Would you return, word for word, the lines of the data below from the line with "डेली न्यूज़ (1172, 1292)" through the line with "एक्सक्लूसिव (497, 653)", and no others?
----------
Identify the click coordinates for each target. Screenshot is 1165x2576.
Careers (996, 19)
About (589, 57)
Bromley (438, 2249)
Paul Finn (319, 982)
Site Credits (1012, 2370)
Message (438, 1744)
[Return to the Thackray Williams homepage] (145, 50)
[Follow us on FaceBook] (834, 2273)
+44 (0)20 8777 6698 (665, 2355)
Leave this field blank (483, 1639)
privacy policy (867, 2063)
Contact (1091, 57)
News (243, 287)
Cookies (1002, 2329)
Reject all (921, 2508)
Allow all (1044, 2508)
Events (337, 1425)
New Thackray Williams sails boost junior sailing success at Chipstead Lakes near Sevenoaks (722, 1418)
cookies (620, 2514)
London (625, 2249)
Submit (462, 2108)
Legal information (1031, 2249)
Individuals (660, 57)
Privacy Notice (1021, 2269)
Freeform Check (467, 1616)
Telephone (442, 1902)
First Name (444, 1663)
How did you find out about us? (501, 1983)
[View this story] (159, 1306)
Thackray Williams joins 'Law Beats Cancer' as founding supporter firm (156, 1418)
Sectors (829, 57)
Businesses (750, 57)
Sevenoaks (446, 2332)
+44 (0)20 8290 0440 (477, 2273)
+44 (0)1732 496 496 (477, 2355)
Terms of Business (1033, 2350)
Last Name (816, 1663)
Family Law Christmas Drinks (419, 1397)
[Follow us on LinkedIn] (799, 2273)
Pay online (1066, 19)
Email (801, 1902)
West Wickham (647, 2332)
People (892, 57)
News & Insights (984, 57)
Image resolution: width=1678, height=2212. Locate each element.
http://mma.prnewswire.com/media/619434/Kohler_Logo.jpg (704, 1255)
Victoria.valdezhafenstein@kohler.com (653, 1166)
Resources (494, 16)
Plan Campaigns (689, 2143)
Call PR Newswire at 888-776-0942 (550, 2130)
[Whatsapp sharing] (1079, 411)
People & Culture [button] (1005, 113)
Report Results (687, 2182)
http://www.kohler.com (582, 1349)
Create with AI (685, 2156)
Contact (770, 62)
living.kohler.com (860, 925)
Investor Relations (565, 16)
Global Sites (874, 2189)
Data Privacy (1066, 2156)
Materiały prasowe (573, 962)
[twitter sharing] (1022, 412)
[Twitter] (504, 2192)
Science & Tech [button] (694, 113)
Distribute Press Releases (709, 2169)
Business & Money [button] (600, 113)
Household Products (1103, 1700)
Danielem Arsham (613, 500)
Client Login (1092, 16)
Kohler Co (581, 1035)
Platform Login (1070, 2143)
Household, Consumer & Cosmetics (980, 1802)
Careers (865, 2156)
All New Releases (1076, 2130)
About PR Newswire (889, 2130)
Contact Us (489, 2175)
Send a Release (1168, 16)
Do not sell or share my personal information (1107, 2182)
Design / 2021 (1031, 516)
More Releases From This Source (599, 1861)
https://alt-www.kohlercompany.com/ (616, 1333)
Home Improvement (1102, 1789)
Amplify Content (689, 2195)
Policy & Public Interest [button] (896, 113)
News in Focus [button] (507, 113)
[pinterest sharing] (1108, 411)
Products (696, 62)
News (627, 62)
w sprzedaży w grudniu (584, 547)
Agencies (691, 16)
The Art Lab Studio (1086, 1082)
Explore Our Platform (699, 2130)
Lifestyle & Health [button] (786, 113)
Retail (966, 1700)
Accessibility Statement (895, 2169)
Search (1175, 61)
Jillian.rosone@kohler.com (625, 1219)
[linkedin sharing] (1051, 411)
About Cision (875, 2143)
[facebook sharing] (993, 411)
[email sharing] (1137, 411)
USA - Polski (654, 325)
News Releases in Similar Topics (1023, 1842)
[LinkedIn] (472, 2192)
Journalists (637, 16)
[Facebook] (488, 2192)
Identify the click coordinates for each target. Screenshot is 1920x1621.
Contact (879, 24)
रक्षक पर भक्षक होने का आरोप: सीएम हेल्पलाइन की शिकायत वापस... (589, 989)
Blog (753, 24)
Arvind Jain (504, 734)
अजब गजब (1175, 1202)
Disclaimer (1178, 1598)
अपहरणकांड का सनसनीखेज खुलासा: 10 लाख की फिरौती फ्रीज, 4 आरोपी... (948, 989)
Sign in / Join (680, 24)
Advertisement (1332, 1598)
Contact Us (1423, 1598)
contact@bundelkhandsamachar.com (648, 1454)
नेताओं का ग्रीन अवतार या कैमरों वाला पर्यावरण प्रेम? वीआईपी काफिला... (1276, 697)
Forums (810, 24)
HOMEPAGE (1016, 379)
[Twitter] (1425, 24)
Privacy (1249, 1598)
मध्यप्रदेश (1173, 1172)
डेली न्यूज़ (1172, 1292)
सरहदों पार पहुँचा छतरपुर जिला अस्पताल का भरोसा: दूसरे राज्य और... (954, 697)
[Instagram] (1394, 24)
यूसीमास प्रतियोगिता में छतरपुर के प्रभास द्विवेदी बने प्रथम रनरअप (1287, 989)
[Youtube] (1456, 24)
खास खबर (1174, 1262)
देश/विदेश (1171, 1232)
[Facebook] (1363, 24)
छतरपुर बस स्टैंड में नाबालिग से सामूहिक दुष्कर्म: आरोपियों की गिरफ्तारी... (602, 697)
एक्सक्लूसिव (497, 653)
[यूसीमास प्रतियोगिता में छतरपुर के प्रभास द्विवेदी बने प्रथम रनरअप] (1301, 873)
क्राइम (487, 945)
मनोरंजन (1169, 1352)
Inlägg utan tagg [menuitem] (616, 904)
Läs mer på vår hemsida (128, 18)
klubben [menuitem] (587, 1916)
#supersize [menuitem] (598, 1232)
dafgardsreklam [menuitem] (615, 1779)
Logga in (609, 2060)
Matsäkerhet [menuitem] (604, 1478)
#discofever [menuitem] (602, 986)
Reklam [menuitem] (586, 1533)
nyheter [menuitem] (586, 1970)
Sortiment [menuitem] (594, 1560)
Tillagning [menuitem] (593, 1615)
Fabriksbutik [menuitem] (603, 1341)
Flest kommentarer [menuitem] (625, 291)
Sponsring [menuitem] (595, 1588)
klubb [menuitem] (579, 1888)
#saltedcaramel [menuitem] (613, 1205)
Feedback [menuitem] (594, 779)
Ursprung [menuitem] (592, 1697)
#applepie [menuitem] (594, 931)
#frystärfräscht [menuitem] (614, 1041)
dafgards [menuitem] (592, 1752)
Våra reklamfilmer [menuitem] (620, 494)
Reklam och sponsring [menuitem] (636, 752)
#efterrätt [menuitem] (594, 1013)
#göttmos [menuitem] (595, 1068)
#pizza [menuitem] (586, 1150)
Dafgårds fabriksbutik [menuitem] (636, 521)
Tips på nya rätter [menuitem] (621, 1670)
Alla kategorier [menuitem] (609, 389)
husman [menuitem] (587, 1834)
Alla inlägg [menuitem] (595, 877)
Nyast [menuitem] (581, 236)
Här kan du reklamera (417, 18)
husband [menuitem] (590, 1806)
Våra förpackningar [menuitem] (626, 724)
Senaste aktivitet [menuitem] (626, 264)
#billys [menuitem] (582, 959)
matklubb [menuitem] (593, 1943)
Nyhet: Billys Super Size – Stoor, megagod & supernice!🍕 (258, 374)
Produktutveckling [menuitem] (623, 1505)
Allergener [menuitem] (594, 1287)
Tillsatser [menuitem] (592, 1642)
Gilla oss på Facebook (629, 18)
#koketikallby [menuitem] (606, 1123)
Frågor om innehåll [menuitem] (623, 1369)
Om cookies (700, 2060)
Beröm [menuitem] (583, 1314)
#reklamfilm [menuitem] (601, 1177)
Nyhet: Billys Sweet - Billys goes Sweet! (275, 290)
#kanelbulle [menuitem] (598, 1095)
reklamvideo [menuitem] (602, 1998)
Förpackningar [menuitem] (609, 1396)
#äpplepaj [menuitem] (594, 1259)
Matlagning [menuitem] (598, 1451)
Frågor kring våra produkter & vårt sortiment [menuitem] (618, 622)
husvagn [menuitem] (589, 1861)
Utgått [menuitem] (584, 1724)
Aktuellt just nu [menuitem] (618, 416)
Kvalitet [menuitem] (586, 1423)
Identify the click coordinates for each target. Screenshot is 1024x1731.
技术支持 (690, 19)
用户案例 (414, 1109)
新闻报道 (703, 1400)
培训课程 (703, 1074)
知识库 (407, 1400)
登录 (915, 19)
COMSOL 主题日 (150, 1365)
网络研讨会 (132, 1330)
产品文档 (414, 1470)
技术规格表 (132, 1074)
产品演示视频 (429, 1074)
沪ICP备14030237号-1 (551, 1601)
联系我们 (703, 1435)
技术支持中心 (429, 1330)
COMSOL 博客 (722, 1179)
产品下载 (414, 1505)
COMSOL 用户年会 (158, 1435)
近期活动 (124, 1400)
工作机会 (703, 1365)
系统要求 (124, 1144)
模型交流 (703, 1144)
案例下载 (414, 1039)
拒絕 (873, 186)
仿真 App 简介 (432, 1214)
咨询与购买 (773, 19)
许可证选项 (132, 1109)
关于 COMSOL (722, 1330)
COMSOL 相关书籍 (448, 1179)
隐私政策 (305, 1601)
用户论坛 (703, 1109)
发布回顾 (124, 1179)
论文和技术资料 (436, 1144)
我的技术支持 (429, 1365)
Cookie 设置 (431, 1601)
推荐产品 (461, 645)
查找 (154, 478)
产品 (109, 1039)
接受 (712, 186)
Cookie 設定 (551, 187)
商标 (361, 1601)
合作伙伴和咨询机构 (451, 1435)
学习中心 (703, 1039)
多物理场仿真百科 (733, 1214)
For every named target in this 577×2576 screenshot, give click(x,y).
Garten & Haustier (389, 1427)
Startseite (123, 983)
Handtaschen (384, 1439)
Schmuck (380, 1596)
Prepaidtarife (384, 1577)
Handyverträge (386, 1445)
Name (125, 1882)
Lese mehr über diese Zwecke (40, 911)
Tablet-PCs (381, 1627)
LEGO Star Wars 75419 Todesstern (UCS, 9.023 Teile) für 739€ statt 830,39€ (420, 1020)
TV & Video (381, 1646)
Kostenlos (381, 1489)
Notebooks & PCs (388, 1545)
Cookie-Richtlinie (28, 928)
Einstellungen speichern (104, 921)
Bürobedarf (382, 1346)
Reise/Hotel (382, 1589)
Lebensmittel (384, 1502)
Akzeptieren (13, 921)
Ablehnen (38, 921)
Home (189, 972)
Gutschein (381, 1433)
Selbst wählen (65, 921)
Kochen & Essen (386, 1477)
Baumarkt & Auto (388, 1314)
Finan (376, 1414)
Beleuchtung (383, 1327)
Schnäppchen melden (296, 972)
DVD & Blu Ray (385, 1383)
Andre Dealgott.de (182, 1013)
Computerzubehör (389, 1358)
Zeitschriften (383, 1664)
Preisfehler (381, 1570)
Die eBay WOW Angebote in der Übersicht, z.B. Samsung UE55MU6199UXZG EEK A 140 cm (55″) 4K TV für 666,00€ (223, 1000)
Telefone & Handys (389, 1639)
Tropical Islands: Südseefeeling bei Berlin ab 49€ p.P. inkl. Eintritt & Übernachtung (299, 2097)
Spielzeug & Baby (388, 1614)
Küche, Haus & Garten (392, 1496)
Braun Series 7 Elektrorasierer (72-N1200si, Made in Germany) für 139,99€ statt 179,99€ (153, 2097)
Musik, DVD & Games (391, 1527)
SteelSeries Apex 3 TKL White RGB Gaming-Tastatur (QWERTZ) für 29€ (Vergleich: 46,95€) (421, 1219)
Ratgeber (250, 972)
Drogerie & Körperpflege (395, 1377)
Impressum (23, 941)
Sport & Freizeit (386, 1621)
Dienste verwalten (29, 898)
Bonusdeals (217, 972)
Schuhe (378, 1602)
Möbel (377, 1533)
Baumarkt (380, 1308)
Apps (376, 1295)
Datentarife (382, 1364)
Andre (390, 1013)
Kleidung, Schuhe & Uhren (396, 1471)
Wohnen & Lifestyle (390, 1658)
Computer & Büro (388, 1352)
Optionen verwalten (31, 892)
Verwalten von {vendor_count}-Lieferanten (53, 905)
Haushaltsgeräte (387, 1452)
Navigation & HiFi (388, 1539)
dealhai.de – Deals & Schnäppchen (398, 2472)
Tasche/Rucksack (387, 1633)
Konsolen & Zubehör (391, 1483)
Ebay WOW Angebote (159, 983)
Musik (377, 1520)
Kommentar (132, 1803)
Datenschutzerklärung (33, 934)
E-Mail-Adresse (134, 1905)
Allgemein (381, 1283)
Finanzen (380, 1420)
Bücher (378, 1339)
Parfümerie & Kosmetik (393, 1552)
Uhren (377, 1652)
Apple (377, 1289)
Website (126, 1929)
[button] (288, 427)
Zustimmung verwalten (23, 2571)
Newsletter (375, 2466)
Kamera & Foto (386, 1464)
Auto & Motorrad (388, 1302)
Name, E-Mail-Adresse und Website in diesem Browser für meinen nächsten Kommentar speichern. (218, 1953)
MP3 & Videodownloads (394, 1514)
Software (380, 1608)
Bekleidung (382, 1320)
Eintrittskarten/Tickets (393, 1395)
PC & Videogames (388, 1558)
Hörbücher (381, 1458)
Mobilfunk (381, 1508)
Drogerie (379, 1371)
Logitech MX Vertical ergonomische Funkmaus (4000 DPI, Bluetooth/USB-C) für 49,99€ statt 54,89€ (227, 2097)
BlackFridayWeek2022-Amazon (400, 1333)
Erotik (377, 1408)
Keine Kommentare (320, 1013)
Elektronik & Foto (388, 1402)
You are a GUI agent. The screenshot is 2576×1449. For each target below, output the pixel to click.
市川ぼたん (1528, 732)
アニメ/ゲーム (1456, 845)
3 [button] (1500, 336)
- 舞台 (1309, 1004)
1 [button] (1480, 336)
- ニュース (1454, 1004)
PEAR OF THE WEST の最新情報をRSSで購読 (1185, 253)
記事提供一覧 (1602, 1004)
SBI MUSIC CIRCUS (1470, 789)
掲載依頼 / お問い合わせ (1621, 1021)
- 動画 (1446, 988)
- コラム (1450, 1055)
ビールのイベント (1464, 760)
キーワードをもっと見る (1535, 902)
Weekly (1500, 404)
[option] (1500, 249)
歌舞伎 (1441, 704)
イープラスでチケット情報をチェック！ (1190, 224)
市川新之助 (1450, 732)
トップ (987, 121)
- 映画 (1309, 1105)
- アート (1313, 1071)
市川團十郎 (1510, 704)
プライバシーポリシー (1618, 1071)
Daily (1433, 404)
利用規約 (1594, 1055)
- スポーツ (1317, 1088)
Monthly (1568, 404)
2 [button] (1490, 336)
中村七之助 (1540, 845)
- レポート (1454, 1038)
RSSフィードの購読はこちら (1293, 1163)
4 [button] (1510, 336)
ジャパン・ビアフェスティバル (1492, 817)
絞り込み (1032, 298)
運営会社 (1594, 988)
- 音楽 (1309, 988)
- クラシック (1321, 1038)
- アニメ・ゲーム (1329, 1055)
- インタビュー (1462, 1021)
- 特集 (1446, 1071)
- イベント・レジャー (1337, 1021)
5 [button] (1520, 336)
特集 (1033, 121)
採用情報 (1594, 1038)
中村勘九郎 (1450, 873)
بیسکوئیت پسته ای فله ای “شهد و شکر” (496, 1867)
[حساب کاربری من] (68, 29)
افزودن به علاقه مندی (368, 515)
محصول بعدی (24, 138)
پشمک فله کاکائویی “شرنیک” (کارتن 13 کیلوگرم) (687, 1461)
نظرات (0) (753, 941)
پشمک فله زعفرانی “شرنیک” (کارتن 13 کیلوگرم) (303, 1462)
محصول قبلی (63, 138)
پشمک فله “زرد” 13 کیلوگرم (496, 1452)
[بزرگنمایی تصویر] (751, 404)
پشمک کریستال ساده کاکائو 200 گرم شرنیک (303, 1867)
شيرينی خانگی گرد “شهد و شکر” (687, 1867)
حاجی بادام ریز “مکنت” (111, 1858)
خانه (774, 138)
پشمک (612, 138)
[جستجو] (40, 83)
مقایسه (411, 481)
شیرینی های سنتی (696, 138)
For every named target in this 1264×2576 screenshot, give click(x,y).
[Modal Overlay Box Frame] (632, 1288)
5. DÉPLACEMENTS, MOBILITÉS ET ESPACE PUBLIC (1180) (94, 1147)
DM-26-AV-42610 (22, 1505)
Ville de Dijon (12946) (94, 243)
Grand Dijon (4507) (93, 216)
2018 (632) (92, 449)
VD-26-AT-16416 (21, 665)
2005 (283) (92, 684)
----------
- _WRITTEN SOLUTION_
डेली न्यूज़ (1172, 1292)
सरहदों पार पहुँचा छतरपुर जिला अस्पताल का भरोसा: दूसरे राज्य और... (954, 697)
[Instagram] (1394, 24)
यूसीमास प्रतियोगिता में छतरपुर के प्रभास द्विवेदी बने प्रथम रनरअप (1287, 989)
[Youtube] (1456, 24)
खास खबर (1174, 1262)
देश/विदेश (1171, 1232)
[Facebook] (1363, 24)
छतरपुर बस स्टैंड में नाबालिग से सामूहिक दुष्कर्म: आरोपियों की गिरफ्तारी... (602, 697)
एक्सक्लूसिव (497, 653)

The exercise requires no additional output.